Am 20. September 2001 rief US-Präsident George Bush jr. den Kreuzzug gegen den Terror aus. Erst nachträglich wurde diese Vokabel umgebogen, wich der historisch belastete Terminus „Kreuzzug“ dem „Krieg“.

Heute las ich in der Welt einen Text von Alexander Ritzmann (guckst Du hier: http://www.welt.de/politik/article2421302/Warum-die-Terrororganisation-al-Qaida-versagt-hat.html), in dem er über die Gründe für das vermeintliche Versagen der Terrororganisation al-Quaida philosophiert. Ritzmann ist ein kluger Kopf, der es sich zum Ziel gemacht hat, dem Islamismus auf den Grund zu gehen. Er arbeitet in Brüssel in einem Think Tank und liegt – soviel Unverschämtheit sei gestattet – mit seiner These vom Versagen al Qaidas schlichtweg falsch. Diese Terrororganisation hat viele ihrer Ziele bereits erreicht und ist auf dem besten Weg, die westliche Welt in der uns bekannten Form zu zerstören.
Sicher, vom Kalifatstaat sind wir noch weit entfernt. Aber die westlichen Demokratien haben sich seit dem 11. September 2001 so grundlegend verändert, haben so viele Bürgerrechte entsorgt, dass man von einem Etappensieg der Islamisten sprechen muss.
Wer das nicht glaubt, der sollte zunächst ein wenig über die Veränderungen in den USA nachdenken. Heimatschutz, no-fly-Listen, Sonderbefugnisse für Ermittler im Anti-Terror-Kampf, Einschränkung von Bürgerrechten, Guantanamo – diese Beispiele sollten genügen, und sie lassen nur einen Schluss zu: In ihrem Bestreben, den islamistischen Terrorismus zu bekämpfen, haben sich die USA weit von ihrem demokratischen Selbstverständnis entfernt und sich dem Islamismus mehr genähert, als sie selbst zuzugeben bereit sind. In der Quantenphysik spricht man in diesem Zusammenhang von Wechselwirkungen ...

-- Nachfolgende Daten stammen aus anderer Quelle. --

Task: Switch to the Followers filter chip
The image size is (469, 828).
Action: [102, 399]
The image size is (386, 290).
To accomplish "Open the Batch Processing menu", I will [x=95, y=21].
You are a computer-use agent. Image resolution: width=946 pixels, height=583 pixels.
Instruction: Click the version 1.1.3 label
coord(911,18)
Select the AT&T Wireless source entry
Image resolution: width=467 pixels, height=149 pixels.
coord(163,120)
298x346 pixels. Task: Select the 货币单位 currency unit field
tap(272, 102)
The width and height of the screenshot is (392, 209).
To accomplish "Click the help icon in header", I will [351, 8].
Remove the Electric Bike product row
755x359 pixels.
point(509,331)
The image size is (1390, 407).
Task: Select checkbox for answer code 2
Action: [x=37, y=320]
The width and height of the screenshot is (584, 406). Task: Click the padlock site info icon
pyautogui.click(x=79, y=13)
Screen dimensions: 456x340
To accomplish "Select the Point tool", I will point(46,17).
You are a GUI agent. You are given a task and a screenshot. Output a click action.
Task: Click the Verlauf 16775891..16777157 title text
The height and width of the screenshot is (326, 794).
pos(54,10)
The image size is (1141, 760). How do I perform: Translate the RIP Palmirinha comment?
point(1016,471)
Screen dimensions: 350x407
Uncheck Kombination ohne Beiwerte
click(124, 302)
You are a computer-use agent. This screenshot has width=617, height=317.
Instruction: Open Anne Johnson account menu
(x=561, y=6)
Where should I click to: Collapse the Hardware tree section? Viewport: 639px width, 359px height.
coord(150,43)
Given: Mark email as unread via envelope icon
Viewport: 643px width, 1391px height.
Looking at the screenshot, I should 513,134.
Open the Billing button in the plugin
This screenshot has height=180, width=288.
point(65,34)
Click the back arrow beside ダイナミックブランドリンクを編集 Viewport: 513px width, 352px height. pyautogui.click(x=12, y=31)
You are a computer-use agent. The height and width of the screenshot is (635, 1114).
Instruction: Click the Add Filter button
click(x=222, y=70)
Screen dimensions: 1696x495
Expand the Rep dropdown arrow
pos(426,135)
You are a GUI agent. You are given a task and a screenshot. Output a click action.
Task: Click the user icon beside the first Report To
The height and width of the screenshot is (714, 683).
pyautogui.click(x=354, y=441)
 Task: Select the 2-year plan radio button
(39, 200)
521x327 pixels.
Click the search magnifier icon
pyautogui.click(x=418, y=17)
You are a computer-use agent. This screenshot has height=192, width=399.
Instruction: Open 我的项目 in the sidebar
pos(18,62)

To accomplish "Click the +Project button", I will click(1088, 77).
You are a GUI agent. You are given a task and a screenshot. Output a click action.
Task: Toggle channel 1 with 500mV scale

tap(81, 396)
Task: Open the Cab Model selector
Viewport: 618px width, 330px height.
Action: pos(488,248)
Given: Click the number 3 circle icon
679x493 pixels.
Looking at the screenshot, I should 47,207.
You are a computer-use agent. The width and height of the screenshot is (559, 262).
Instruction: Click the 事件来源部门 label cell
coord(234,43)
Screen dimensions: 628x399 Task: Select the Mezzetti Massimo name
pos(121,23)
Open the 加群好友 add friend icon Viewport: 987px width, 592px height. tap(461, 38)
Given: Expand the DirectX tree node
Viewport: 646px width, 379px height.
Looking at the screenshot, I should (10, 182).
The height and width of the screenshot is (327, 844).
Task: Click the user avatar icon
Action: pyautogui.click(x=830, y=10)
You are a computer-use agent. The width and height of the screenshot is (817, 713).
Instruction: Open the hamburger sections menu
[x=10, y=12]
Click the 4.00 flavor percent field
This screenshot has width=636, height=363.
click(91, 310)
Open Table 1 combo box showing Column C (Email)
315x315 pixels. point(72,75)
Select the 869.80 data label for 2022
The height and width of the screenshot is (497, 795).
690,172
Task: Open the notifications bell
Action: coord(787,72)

Drastische Wechselwirkungen dieser Art gibt es übrigens auch in Deutschland. Man denke in an Bundesinnenminister Wolfgang Schäuble, der wie ein Rollteufel umherspringt und immer neue Einschränkungen elementarer Bürgerrechte fordert und – die politische Kaste ist willfährig, das durchschnittliche Wahlvolk tumb – leider zum Teil auch durchsetzt. Da werden Vorratsdaten gespeichert, Ermittlungsverfahren gegen Internetuser angestrengt, die sich auf einer BKA-Seite über Islamismus informieren (!), Abhörmaßnahmen en masse durchgezogen und bis dahin geschützte Berufsstände in die lückenlose Überwachung einbezogen. Willfährig werden persönliche Daten von Flugpassagieren an die US-Behörden ermittelt. V-Leute beäugen irre Bombenbastler bei deren Tun und helfen diesen, wenn Not am Manne ist, bei der Beschaffung von Zutaten für die Höllenmaschinen. Schließlich brauchen die Ermittler Erfolge. Anlässe für neue Repressalien.
Und die Entwicklung schreitet fort: Um den Terrorismus besser bekämpfen zu können, so die politische Logik, werden Fingerabdrücke gescannt und gespeichert. Zentralregister angelegt. Bundestrojaner gehätschelt. Sogar die Überwachungsinstrumente einstiger Diktaturen – die Reichspersonalnummer der Nazis und die Personenkennzahl PKZ der DDR-Machthaber – feiern in Gestalt der Steueridentnummer fröhliche Urständ. Und irgendwann, dessen bin ich sicher, werden in old Germany Wasserpfeifen nicht mehr anrüchig und die Schari'a selbstverständlich sein. Der Erzbischof von Canterbury bezeichnete es im Februar 2008 gegenüber BBC als unvermeidlich, Elemente der Schari'a ins britische Zivilrecht aufzunehmen. In Griechenland kommt die Schari'a auf Grundlage des Vertrages von Sévres für die Minderheiten der westthrakischen Türken und Pomaken seit 1920 zum Einsatz.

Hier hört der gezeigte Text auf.